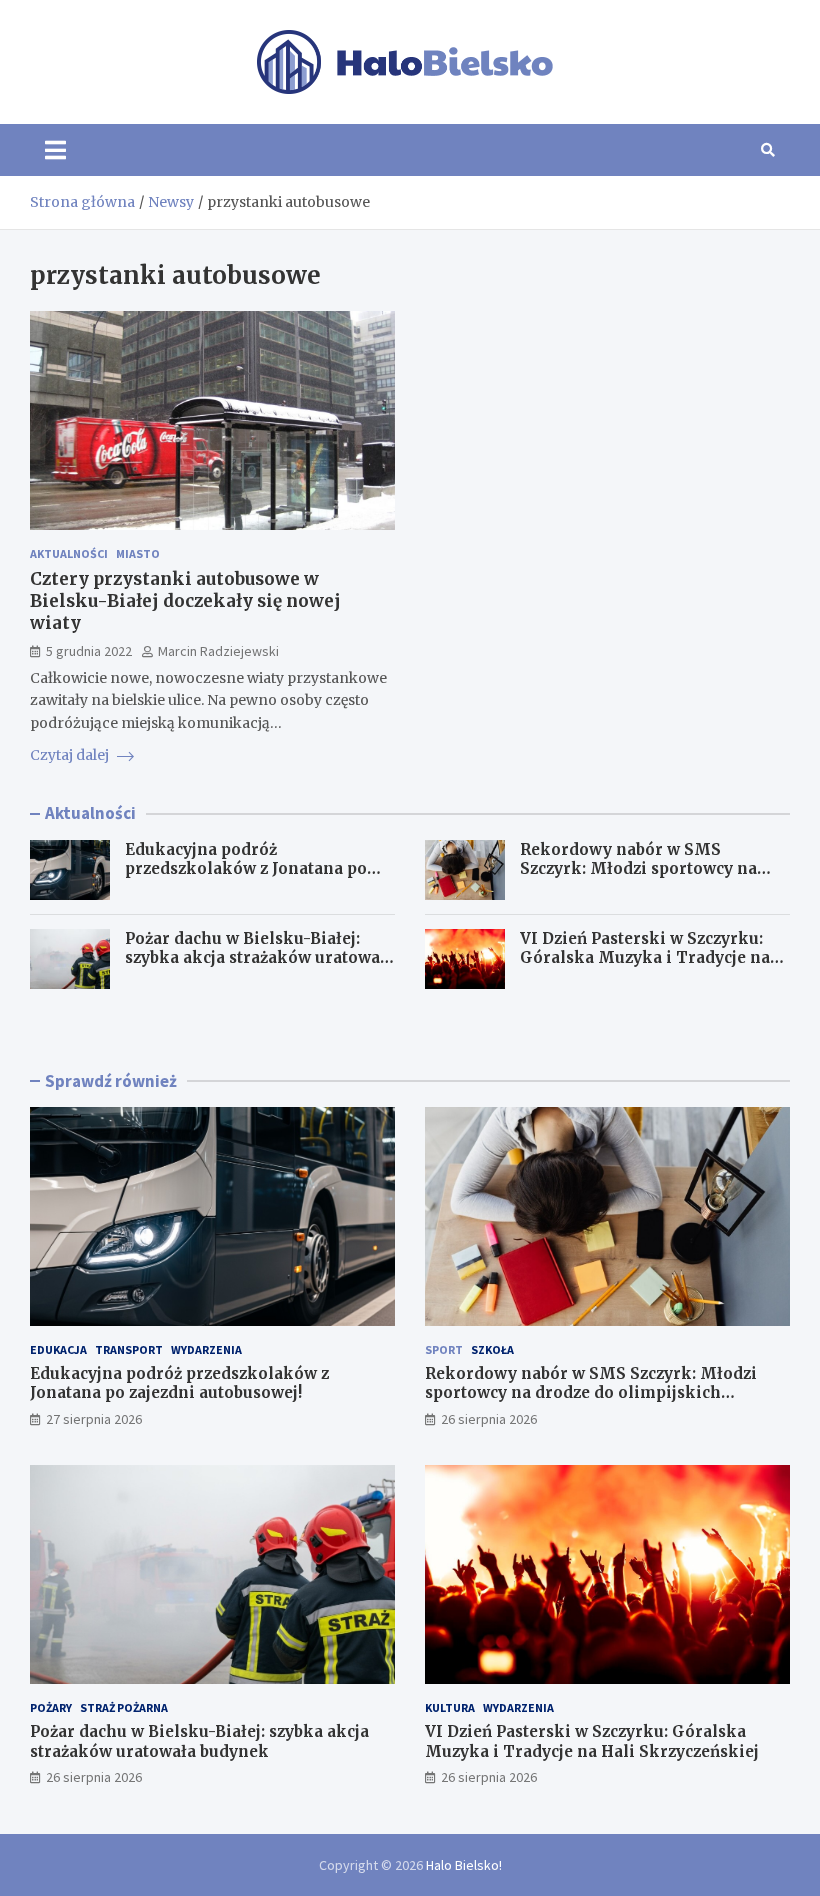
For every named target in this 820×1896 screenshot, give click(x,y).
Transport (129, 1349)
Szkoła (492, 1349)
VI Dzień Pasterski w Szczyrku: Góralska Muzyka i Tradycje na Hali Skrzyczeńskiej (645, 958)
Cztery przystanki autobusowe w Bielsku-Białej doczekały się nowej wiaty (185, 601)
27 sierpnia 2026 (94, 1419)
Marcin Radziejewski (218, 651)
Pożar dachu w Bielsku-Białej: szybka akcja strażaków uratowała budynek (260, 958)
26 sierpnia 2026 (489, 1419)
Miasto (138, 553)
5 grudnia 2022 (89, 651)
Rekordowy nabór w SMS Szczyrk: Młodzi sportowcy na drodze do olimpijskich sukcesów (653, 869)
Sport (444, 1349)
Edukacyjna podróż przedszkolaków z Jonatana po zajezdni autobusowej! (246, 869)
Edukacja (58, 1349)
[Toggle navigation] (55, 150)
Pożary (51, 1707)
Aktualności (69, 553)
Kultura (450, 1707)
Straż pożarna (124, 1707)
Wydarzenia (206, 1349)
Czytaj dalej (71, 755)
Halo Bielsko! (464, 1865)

......

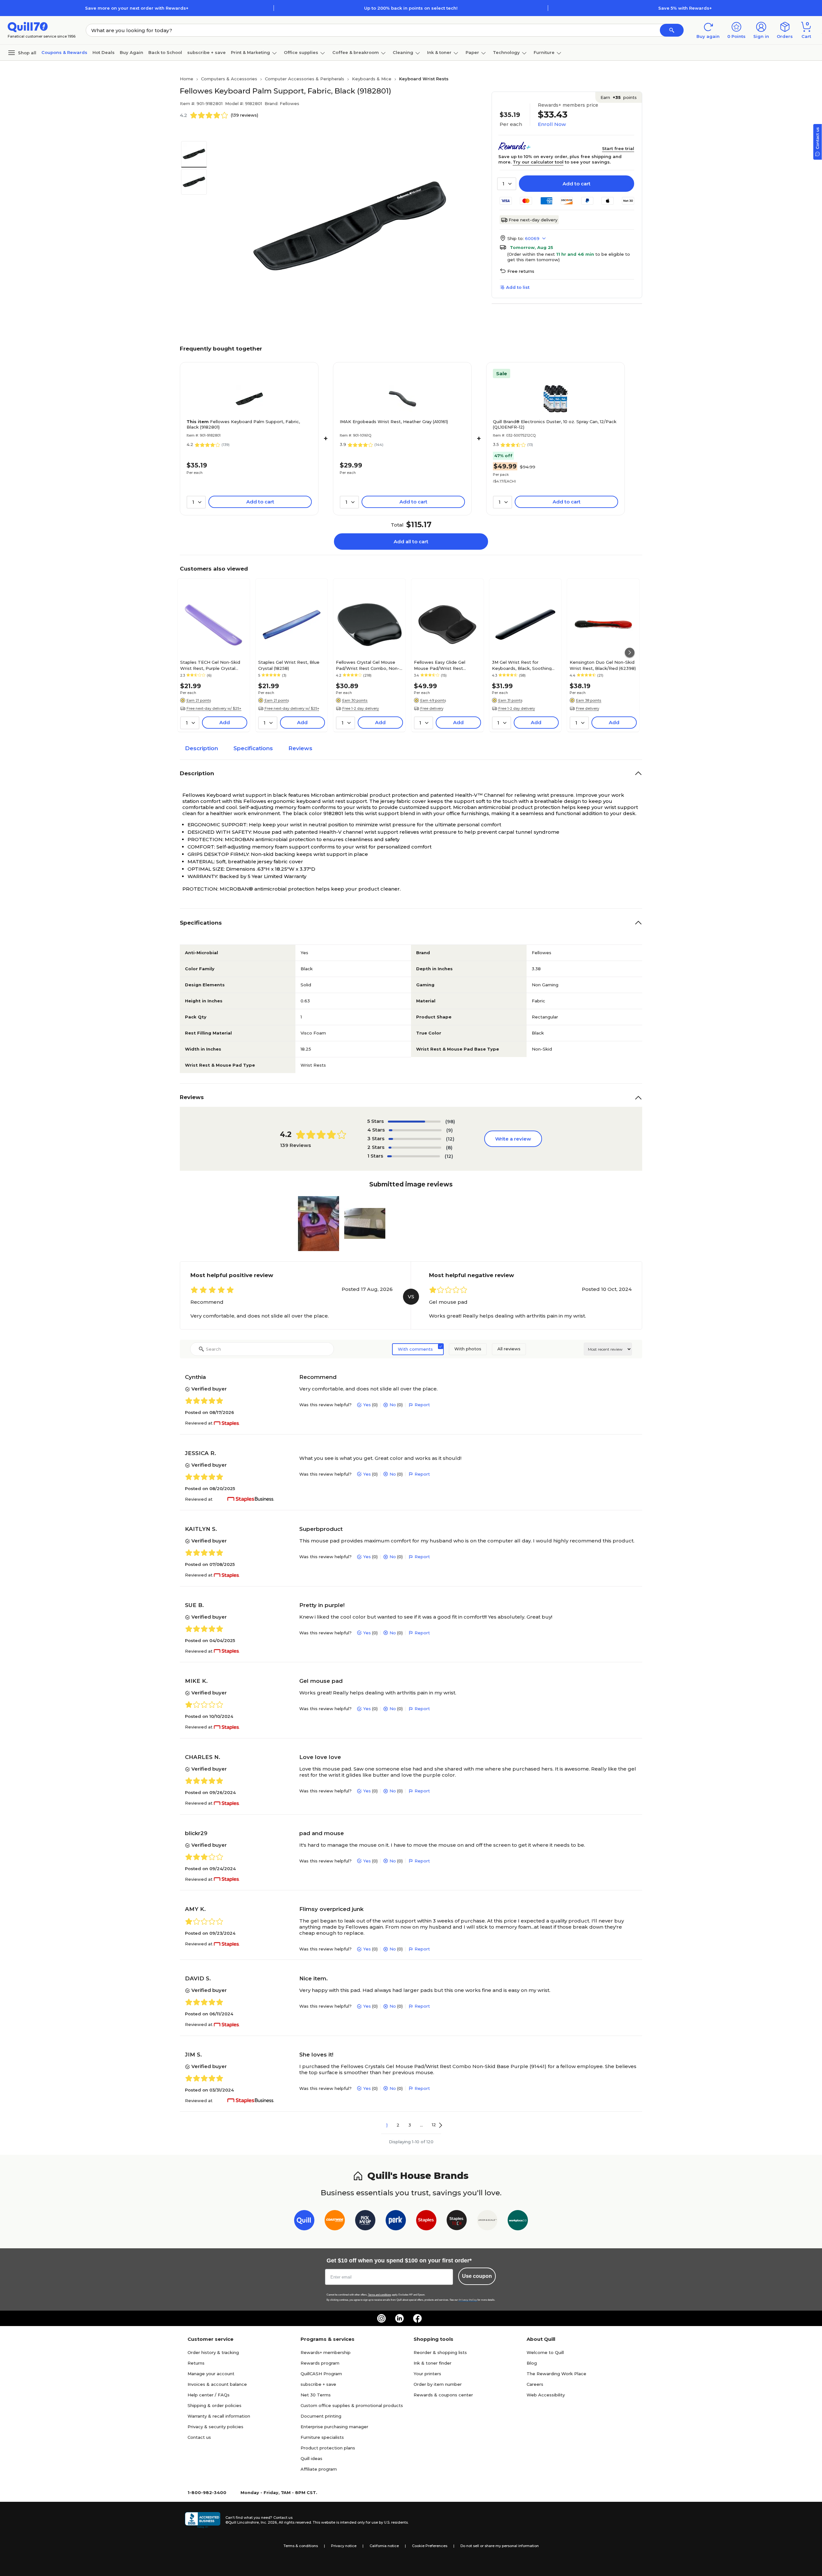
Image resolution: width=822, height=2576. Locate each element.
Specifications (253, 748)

......

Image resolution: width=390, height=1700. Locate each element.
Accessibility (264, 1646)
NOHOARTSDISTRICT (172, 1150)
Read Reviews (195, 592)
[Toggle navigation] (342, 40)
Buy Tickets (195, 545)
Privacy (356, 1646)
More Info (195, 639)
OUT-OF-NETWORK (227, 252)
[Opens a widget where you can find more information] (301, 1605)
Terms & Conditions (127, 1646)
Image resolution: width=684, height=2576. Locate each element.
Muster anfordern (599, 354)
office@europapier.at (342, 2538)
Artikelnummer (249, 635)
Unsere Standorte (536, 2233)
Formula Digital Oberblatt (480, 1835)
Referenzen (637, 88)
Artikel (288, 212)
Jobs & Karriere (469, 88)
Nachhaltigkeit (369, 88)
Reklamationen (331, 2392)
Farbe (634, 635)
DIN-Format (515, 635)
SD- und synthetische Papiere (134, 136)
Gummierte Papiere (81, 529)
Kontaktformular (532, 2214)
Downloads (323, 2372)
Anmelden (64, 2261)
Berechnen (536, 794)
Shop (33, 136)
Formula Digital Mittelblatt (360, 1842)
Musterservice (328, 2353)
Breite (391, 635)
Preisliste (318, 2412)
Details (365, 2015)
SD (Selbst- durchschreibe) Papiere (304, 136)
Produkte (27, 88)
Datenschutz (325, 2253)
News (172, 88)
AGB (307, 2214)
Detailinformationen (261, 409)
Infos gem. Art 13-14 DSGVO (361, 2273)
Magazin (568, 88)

......

> [The problem] Report every line from the material above that mentions the word "width".

> [Task solution]
Image resolution: width=822, height=2576. Locate each element.
Image resolution: width=390, height=1700. Locate each element.
Image resolution: width=684, height=2576. Locate each element.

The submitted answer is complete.